[[ THE INPUT, beginning ]]

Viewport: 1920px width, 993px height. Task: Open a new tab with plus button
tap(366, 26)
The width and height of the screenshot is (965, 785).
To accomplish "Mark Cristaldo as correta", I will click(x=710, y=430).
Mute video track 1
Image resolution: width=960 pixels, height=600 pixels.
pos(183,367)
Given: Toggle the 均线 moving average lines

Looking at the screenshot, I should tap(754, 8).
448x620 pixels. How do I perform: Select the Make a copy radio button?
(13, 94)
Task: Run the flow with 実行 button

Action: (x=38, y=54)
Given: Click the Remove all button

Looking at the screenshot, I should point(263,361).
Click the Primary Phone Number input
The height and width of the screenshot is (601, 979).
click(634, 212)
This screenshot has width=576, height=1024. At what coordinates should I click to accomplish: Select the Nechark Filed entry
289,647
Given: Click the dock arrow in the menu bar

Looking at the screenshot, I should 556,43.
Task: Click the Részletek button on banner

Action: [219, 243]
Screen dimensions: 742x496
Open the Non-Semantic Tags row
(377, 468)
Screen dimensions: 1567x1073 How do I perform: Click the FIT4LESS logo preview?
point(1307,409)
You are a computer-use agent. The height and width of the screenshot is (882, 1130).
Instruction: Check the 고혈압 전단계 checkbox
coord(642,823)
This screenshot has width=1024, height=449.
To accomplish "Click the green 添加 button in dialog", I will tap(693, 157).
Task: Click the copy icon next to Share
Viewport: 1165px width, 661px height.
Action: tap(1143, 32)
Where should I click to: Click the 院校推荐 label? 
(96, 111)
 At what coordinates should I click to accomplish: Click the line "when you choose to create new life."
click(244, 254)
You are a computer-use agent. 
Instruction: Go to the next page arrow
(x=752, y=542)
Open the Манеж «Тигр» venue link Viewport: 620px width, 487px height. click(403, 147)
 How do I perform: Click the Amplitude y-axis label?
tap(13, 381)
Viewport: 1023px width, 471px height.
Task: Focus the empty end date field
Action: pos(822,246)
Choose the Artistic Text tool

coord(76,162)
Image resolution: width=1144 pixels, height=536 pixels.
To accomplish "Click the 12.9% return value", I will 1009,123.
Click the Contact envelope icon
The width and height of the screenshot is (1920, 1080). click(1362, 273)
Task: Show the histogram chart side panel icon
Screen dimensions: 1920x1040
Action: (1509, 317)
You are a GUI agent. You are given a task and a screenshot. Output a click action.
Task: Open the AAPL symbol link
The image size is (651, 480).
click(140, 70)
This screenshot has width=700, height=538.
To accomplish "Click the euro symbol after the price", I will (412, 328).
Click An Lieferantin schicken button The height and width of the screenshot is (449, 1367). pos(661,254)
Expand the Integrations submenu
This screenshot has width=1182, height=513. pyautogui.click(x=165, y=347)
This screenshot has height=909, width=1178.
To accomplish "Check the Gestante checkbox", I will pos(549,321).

[[ THE INPUT, end ]]

— WHAT YOU HAVE TO DO —
Retype all of the data exactly, so that nothing differs from what is given.

— ANSWER TO THIS EXERCISE —
Viewport: 1920px width, 993px height. Task: Open a new tab with plus button
tap(366, 26)
The width and height of the screenshot is (965, 785).
To accomplish "Mark Cristaldo as correta", I will click(x=710, y=430).
Mute video track 1
Image resolution: width=960 pixels, height=600 pixels.
pos(183,367)
Given: Toggle the 均线 moving average lines

Looking at the screenshot, I should tap(754, 8).
448x620 pixels. How do I perform: Select the Make a copy radio button?
(13, 94)
Task: Run the flow with 実行 button

Action: (x=38, y=54)
Given: Click the Remove all button

Looking at the screenshot, I should point(263,361).
Click the Primary Phone Number input
The height and width of the screenshot is (601, 979).
click(634, 212)
This screenshot has width=576, height=1024. At what coordinates should I click to accomplish: Select the Nechark Filed entry
289,647
Given: Click the dock arrow in the menu bar

Looking at the screenshot, I should 556,43.
Task: Click the Részletek button on banner

Action: [219, 243]
Screen dimensions: 742x496
Open the Non-Semantic Tags row
(377, 468)
Screen dimensions: 1567x1073 How do I perform: Click the FIT4LESS logo preview?
point(1307,409)
You are a computer-use agent. The height and width of the screenshot is (882, 1130).
Instruction: Check the 고혈압 전단계 checkbox
coord(642,823)
This screenshot has width=1024, height=449.
To accomplish "Click the green 添加 button in dialog", I will tap(693, 157).
Task: Click the copy icon next to Share
Viewport: 1165px width, 661px height.
Action: tap(1143, 32)
Where should I click to: Click the 院校推荐 label? 
(96, 111)
 At what coordinates should I click to accomplish: Click the line "when you choose to create new life."
click(244, 254)
You are a computer-use agent. 
Instruction: Go to the next page arrow
(x=752, y=542)
Open the Манеж «Тигр» venue link Viewport: 620px width, 487px height. click(403, 147)
 How do I perform: Click the Amplitude y-axis label?
tap(13, 381)
Viewport: 1023px width, 471px height.
Task: Focus the empty end date field
Action: pos(822,246)
Choose the Artistic Text tool

coord(76,162)
Image resolution: width=1144 pixels, height=536 pixels.
To accomplish "Click the 12.9% return value", I will 1009,123.
Click the Contact envelope icon
The width and height of the screenshot is (1920, 1080). click(1362, 273)
Task: Show the histogram chart side panel icon
Screen dimensions: 1920x1040
Action: (1509, 317)
You are a GUI agent. You are given a task and a screenshot. Output a click action.
Task: Open the AAPL symbol link
The image size is (651, 480).
click(140, 70)
This screenshot has width=700, height=538.
To accomplish "Click the euro symbol after the price", I will (412, 328).
Click An Lieferantin schicken button The height and width of the screenshot is (449, 1367). pos(661,254)
Expand the Integrations submenu
This screenshot has width=1182, height=513. pyautogui.click(x=165, y=347)
This screenshot has height=909, width=1178.
To accomplish "Check the Gestante checkbox", I will pos(549,321).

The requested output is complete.